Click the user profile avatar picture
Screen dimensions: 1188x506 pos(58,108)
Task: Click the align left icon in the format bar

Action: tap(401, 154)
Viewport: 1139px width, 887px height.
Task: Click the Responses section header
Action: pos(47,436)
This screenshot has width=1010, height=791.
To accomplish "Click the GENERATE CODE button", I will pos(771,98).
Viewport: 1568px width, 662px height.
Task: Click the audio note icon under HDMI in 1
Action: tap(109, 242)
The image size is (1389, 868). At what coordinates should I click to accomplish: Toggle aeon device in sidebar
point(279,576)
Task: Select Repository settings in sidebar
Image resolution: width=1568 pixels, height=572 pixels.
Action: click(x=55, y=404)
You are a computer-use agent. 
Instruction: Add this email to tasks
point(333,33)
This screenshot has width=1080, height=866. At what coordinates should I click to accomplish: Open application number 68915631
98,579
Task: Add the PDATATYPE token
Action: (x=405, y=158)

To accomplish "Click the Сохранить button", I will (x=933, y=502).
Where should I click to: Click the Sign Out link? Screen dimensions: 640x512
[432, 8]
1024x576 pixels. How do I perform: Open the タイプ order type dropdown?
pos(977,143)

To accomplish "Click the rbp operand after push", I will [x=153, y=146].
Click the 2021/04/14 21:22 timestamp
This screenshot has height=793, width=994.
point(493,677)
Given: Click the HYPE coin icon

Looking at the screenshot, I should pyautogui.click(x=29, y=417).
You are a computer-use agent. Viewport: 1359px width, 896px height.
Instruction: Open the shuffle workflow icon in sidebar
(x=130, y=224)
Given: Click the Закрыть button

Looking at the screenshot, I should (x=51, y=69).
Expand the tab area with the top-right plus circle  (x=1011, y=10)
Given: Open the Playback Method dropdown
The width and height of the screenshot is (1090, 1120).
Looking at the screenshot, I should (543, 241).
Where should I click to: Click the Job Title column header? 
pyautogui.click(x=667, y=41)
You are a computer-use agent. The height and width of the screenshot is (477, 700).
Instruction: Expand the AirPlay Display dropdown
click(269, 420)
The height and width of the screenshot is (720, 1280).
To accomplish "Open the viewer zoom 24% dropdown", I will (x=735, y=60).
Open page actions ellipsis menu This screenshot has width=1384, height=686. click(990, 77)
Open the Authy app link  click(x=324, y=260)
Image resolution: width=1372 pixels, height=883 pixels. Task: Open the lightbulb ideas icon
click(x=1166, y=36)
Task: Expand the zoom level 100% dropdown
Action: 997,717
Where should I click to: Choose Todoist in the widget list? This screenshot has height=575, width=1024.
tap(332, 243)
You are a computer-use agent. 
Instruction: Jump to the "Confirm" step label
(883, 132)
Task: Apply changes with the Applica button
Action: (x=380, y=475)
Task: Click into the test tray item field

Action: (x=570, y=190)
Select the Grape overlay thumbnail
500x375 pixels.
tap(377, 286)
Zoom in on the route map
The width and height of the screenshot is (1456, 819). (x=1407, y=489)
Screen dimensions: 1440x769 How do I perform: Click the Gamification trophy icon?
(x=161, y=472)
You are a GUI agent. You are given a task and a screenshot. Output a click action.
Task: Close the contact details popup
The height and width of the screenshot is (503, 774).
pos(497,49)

● Directions for this task
The lines to return are those in the material above that hold "computer".

● Task output
You are a computer-use agent. 
You are a computer-use agent. Viewport: 1359px width, 896px height.
You are a computer-use agent. The height and width of the screenshot is (477, 700).
You are a computer-use agent. 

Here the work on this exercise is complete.